* _What to produce_: Please restate the records below verbatim, omitting every image they hold.

[Stored records]

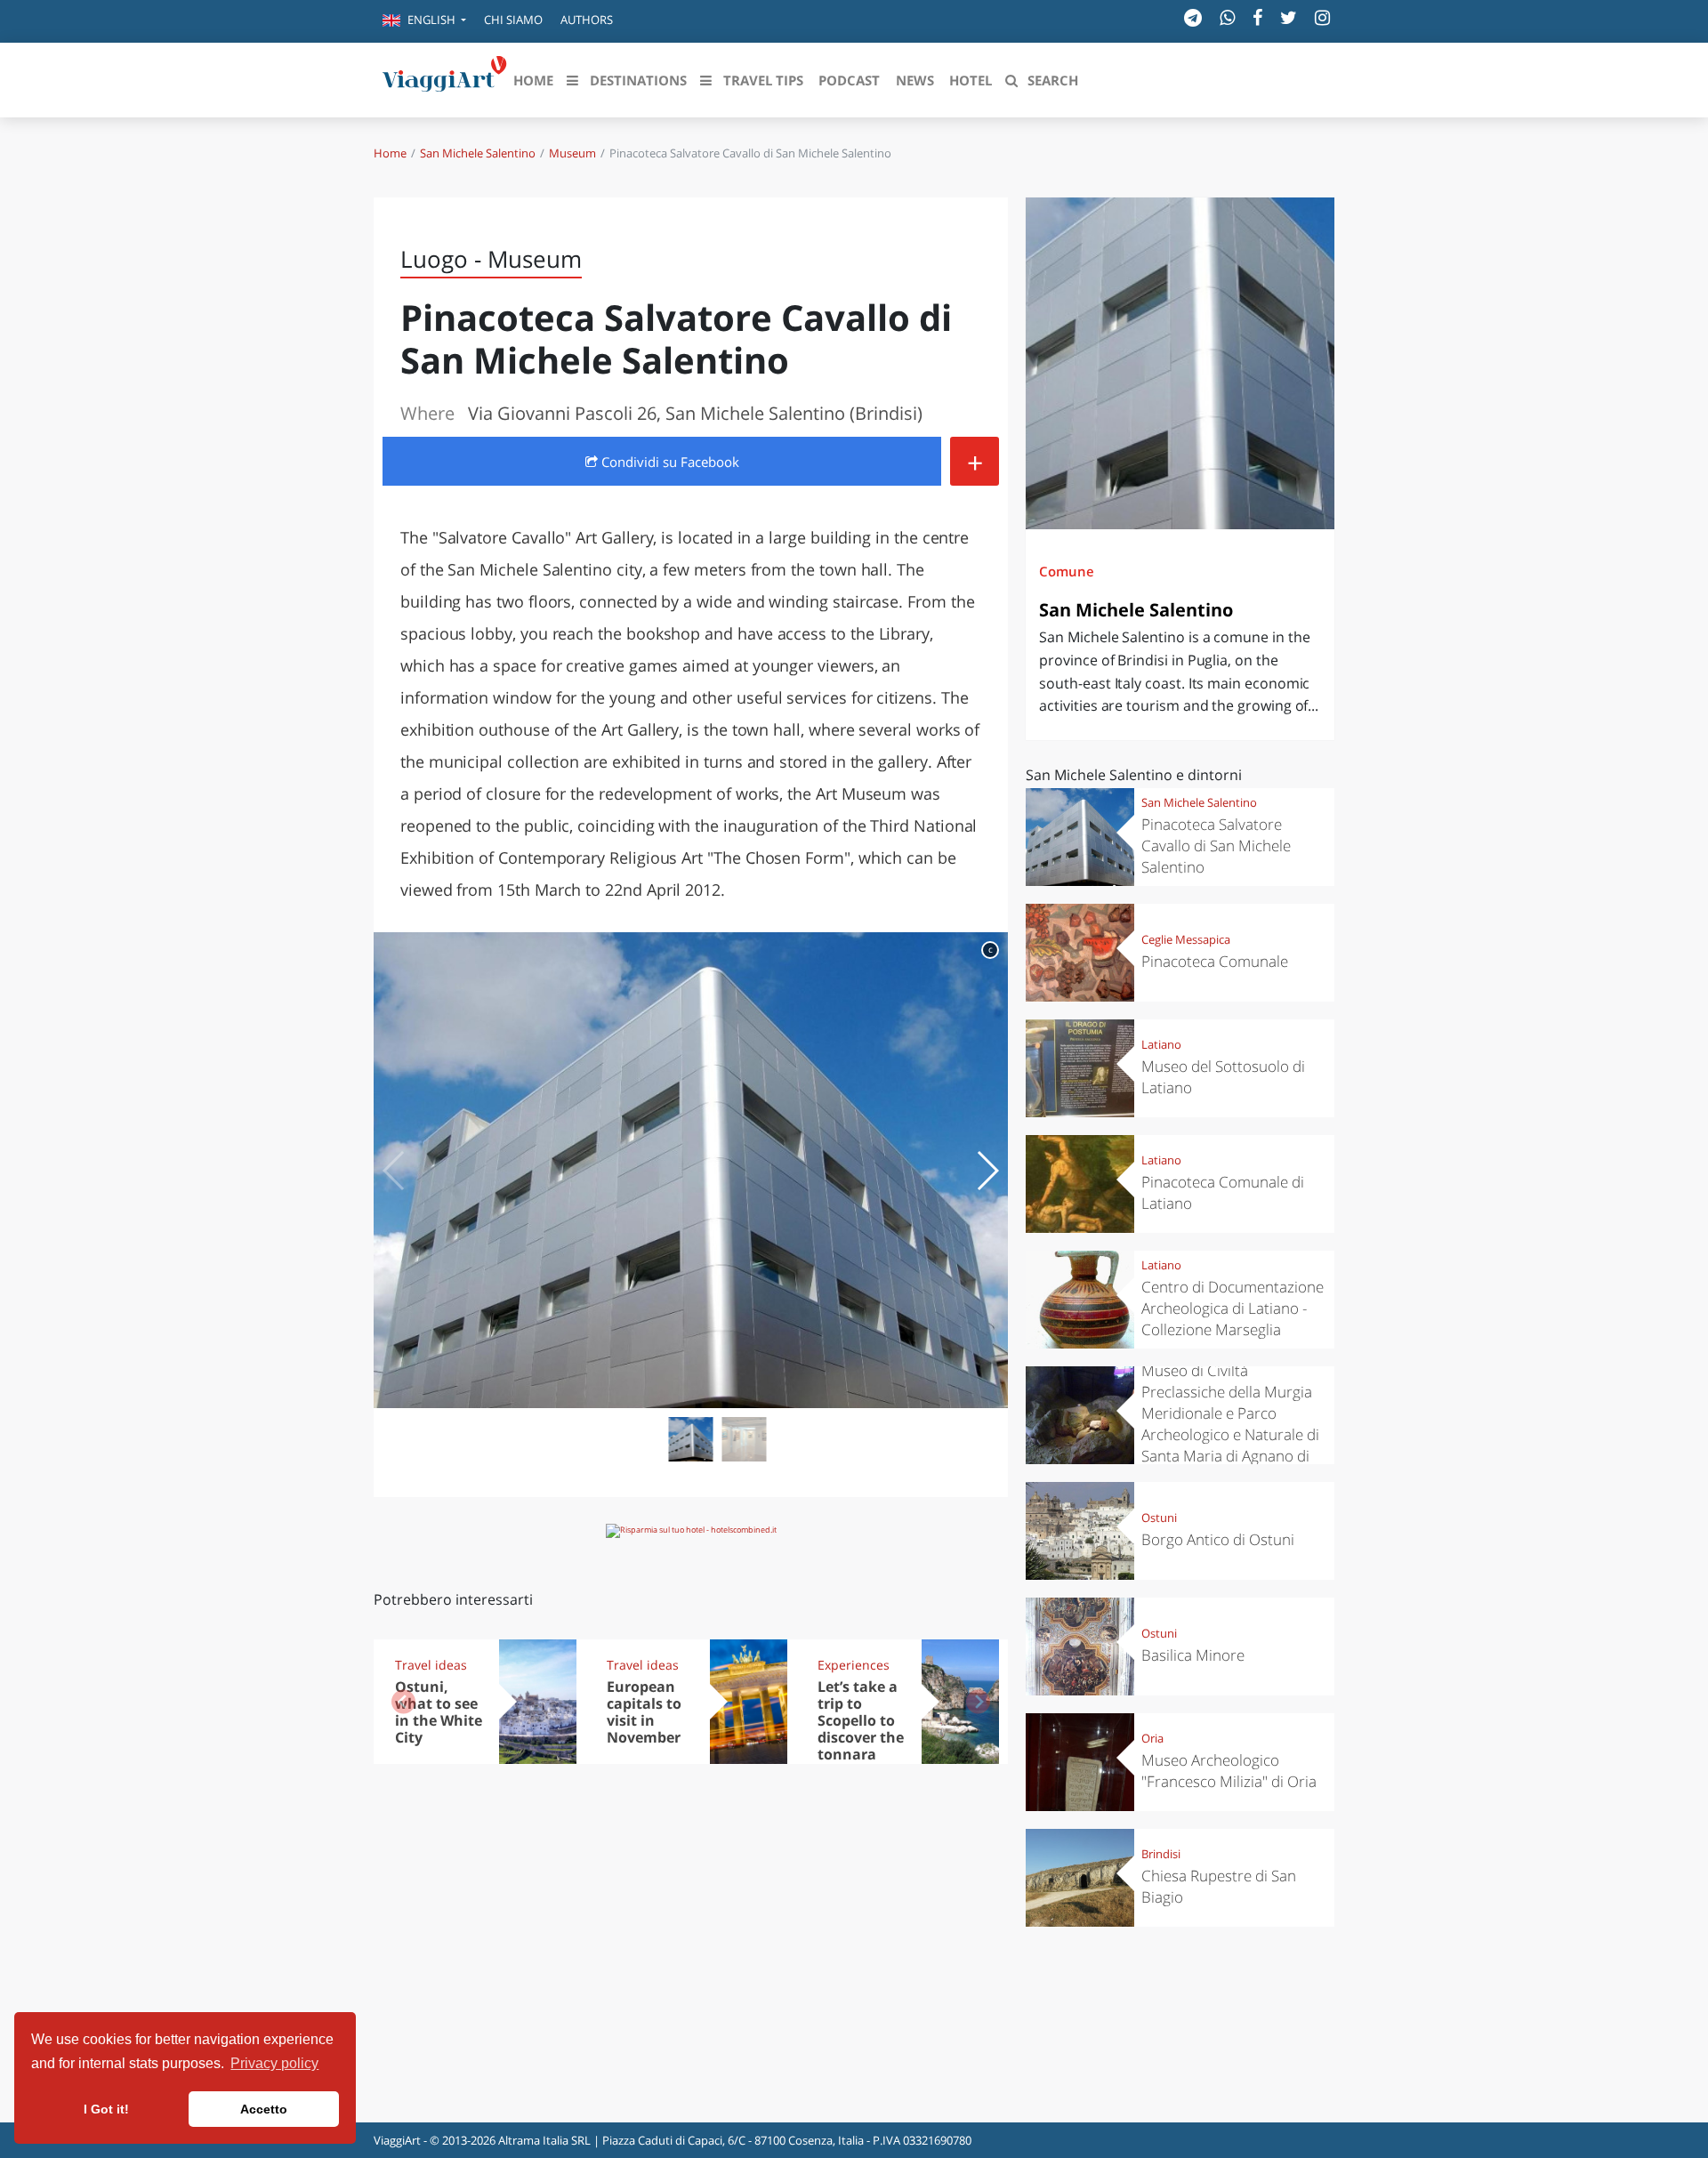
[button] (424, 21)
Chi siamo (513, 20)
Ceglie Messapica (1185, 939)
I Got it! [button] (106, 2109)
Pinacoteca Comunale (1214, 961)
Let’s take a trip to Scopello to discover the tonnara (861, 1720)
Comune (1066, 571)
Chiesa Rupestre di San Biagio (1218, 1886)
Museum (572, 153)
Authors (586, 20)
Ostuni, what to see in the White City (438, 1712)
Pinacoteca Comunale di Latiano (1222, 1192)
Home (390, 153)
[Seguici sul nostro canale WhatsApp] (1227, 17)
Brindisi (1160, 1854)
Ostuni (1159, 1518)
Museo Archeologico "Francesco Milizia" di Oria (1229, 1771)
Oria (1152, 1738)
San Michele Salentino (478, 153)
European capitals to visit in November (644, 1712)
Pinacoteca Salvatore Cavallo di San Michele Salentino (1216, 845)
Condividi (668, 462)
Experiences (854, 1664)
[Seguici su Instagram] (1322, 17)
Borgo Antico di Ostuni (1217, 1539)
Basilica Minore (1193, 1655)
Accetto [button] (263, 2109)
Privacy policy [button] (274, 2063)
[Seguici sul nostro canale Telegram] (1193, 17)
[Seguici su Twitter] (1288, 17)
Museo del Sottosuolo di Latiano (1223, 1077)
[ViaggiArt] (445, 78)
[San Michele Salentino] (1180, 363)
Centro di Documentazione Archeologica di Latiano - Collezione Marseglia (1232, 1308)
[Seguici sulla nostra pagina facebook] (1257, 17)
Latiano (1161, 1044)
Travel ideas (431, 1664)
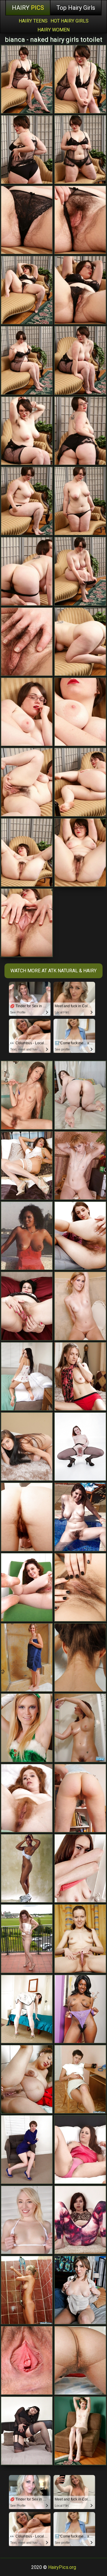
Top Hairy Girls (75, 7)
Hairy (28, 7)
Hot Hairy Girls (70, 21)
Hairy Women (53, 30)
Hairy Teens (33, 21)
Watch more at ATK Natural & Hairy (53, 970)
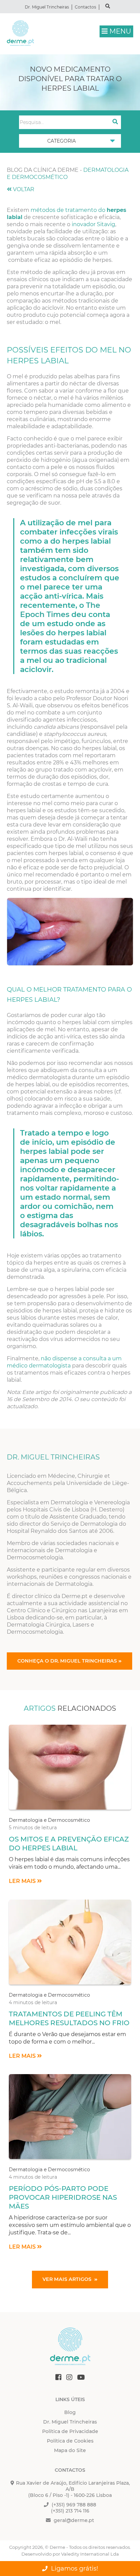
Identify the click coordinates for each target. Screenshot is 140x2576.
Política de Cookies (70, 2441)
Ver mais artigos (67, 2279)
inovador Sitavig (93, 224)
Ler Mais (23, 1881)
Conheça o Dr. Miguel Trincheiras (67, 1661)
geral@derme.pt (73, 2520)
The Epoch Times (60, 610)
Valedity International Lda (90, 2554)
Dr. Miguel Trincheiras (47, 7)
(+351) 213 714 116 (70, 2511)
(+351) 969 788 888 (73, 2505)
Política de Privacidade (70, 2431)
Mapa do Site (70, 2450)
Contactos (85, 7)
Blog (70, 2412)
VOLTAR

* _Solution for this problem_:
[button] (424, 21)
Chi siamo (513, 20)
Ceglie Messapica (1185, 939)
I Got it! [button] (106, 2109)
Pinacoteca Comunale (1214, 961)
Let’s take a trip to Scopello to discover the tonnara (861, 1720)
Comune (1066, 571)
Chiesa Rupestre di San Biagio (1218, 1886)
Museum (572, 153)
Authors (586, 20)
Ostuni, what to see in the White City (438, 1712)
Pinacoteca Comunale di Latiano (1222, 1192)
Home (390, 153)
[Seguici sul nostro canale WhatsApp] (1227, 17)
Brindisi (1160, 1854)
Ostuni (1159, 1518)
Museo Archeologico "Francesco Milizia" di Oria (1229, 1771)
Oria (1152, 1738)
San Michele Salentino (478, 153)
European capitals to visit in November (644, 1712)
Pinacoteca Salvatore Cavallo di San Michele Salentino (1216, 845)
Condividi (668, 462)
Experiences (854, 1664)
[Seguici su Instagram] (1322, 17)
Borgo Antico di Ostuni (1217, 1539)
Basilica Minore (1193, 1655)
Accetto [button] (263, 2109)
Privacy policy [button] (274, 2063)
[Seguici sul nostro canale Telegram] (1193, 17)
[Seguici su Twitter] (1288, 17)
Museo del Sottosuolo di Latiano (1223, 1077)
[ViaggiArt] (445, 78)
[San Michele Salentino] (1180, 363)
Centro di Documentazione Archeologica di Latiano - Collezione Marseglia (1232, 1308)
[Seguici sulla nostra pagina facebook] (1257, 17)
Latiano (1161, 1044)
Travel ideas (431, 1664)
Top Hairy Girls (75, 7)
Hairy (28, 7)
Hot Hairy Girls (70, 21)
Hairy Women (53, 30)
Hairy Teens (33, 21)
Watch more at ATK Natural & Hairy (53, 970)
Identify the click coordinates for each target. Screenshot is 140x2576.
Política de Cookies (70, 2441)
Ver mais artigos (67, 2279)
inovador Sitavig (93, 224)
Ler Mais (23, 1881)
Conheça o Dr. Miguel Trincheiras (67, 1661)
geral@derme.pt (73, 2520)
The Epoch Times (60, 610)
Valedity International Lda (90, 2554)
Dr. Miguel Trincheiras (47, 7)
(+351) 213 714 116 (70, 2511)
(+351) 969 788 888 (73, 2505)
Política de Privacidade (70, 2431)
Mapa do Site (70, 2450)
Contactos (85, 7)
Blog (70, 2412)
VOLTAR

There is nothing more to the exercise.